Saved data entries

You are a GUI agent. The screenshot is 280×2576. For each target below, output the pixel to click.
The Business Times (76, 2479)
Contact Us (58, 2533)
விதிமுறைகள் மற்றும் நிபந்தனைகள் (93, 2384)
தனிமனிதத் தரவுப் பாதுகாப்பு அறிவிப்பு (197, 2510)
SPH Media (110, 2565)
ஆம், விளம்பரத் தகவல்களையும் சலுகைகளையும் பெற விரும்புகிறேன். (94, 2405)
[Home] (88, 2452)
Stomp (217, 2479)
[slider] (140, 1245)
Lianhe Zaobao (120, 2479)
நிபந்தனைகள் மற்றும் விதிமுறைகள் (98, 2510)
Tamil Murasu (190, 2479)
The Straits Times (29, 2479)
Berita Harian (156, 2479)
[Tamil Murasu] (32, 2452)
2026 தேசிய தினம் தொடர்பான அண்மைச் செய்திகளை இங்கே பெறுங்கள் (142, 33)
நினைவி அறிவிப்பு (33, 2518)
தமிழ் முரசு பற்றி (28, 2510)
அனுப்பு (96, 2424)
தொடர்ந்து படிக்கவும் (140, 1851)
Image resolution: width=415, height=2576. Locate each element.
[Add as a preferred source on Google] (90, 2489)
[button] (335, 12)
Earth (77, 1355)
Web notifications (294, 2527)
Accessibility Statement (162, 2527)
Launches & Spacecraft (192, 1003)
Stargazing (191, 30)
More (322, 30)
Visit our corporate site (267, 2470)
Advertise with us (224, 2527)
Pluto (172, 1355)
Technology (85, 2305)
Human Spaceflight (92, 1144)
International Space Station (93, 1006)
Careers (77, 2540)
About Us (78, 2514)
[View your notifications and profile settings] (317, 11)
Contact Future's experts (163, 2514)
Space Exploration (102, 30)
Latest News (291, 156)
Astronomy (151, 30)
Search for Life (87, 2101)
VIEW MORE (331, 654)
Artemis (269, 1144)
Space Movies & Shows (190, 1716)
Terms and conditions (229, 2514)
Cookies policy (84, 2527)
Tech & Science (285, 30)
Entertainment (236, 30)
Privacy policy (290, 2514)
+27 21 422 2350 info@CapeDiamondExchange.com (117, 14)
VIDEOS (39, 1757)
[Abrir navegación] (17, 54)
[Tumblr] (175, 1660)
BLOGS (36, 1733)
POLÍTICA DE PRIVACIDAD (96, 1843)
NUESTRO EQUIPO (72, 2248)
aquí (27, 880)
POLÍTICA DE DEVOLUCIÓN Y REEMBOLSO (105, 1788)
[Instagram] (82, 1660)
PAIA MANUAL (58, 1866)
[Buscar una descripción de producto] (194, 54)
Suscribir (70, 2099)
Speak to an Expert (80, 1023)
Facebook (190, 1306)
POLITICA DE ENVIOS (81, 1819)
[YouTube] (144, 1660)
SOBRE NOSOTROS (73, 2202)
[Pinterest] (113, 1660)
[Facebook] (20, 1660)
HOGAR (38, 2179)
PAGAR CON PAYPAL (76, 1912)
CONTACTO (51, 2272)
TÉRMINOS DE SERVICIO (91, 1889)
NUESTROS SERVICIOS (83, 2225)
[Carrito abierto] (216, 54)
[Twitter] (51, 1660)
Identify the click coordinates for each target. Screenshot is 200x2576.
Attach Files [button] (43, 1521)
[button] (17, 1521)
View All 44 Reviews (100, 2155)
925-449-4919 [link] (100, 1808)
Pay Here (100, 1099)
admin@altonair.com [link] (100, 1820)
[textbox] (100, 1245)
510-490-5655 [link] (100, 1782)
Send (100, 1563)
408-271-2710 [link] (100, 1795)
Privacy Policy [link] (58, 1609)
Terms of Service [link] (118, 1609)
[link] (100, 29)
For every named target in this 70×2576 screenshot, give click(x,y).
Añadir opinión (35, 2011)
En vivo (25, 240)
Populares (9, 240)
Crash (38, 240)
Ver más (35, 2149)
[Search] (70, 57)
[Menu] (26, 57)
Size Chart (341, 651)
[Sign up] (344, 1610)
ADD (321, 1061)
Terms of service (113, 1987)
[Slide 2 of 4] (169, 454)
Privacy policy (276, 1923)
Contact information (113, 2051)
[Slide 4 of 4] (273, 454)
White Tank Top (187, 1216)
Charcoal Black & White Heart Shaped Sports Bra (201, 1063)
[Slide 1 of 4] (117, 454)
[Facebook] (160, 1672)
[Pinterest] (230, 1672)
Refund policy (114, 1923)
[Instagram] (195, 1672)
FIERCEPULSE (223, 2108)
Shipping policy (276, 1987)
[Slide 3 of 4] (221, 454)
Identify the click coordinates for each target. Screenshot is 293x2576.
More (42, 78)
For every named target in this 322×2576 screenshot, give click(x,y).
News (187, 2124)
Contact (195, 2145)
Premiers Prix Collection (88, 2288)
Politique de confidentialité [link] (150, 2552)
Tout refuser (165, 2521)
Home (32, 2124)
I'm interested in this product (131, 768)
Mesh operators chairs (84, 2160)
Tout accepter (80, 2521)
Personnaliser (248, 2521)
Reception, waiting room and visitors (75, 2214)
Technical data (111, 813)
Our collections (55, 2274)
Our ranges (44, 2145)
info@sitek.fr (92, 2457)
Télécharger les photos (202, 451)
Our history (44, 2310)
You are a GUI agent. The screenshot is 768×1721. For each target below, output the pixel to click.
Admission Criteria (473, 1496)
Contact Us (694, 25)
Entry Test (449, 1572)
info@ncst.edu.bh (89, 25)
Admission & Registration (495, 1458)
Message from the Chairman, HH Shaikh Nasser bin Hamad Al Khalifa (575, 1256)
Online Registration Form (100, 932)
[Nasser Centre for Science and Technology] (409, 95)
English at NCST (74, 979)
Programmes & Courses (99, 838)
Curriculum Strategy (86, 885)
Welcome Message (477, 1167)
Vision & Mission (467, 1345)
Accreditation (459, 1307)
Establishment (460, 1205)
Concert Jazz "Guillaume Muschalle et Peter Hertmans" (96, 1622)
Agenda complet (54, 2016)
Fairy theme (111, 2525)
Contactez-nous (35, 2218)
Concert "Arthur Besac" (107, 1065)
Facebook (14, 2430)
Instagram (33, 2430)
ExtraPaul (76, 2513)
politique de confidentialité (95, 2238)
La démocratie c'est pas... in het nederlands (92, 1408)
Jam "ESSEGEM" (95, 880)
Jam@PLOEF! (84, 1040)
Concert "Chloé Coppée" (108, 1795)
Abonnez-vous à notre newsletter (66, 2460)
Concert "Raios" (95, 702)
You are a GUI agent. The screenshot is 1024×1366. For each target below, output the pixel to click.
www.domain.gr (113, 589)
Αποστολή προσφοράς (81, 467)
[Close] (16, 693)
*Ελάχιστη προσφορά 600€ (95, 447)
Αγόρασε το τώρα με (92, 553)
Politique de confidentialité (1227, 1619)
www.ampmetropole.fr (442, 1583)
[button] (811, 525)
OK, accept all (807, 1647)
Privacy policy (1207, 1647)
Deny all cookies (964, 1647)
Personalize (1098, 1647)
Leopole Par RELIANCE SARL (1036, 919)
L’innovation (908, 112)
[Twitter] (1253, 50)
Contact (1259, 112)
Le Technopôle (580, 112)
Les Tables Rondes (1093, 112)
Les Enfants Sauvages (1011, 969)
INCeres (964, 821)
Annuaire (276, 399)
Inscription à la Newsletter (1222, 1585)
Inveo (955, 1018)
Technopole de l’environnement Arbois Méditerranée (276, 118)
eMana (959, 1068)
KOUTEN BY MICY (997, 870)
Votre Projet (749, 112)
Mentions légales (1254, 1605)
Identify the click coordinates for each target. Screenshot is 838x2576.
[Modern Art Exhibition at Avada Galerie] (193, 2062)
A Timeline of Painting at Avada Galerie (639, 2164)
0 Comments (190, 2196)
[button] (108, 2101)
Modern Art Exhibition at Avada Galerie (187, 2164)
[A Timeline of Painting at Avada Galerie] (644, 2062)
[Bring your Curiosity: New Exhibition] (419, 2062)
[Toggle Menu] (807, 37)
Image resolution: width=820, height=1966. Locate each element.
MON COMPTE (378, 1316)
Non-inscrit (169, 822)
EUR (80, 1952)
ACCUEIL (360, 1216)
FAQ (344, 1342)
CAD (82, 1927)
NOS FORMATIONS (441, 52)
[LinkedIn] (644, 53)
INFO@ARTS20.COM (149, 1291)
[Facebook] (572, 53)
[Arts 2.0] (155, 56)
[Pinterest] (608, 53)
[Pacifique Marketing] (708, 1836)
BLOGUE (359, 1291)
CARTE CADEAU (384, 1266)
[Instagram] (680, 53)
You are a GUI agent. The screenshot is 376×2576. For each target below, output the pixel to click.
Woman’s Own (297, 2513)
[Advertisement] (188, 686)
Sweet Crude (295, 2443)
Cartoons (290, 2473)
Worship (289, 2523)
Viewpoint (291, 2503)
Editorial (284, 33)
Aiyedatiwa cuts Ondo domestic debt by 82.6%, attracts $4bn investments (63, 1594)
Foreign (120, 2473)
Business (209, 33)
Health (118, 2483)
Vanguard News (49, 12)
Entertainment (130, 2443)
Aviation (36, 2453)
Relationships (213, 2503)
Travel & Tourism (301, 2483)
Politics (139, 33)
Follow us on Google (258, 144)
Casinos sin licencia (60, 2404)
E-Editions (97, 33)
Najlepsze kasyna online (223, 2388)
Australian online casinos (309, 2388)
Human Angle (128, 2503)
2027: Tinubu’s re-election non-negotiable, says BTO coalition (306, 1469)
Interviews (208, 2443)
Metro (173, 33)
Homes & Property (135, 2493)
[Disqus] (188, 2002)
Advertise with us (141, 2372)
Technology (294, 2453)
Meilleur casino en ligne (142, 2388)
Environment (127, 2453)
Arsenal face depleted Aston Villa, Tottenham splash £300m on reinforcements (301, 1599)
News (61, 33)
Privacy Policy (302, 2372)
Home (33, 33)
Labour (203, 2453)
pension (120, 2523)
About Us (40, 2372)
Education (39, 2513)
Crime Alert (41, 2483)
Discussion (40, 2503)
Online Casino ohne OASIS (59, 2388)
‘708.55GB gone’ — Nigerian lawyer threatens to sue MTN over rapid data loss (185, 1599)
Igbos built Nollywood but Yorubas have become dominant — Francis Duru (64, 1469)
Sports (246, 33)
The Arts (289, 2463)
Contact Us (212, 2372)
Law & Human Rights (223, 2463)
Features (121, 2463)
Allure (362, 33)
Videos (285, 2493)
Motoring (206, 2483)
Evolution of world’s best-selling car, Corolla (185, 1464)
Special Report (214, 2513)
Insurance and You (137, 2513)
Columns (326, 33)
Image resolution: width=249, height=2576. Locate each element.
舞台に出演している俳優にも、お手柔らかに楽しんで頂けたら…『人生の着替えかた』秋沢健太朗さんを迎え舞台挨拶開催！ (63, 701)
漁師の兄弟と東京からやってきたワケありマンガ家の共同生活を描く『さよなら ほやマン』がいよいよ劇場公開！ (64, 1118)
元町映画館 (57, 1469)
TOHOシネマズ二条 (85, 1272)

[TASK DIRECTIONS]:
What lines above contain the word "White"? Please copy each one.

[OUTPUT OF THE TASK]:
White Tank Top (187, 1216)
Charcoal Black & White Heart Shaped Sports Bra (201, 1063)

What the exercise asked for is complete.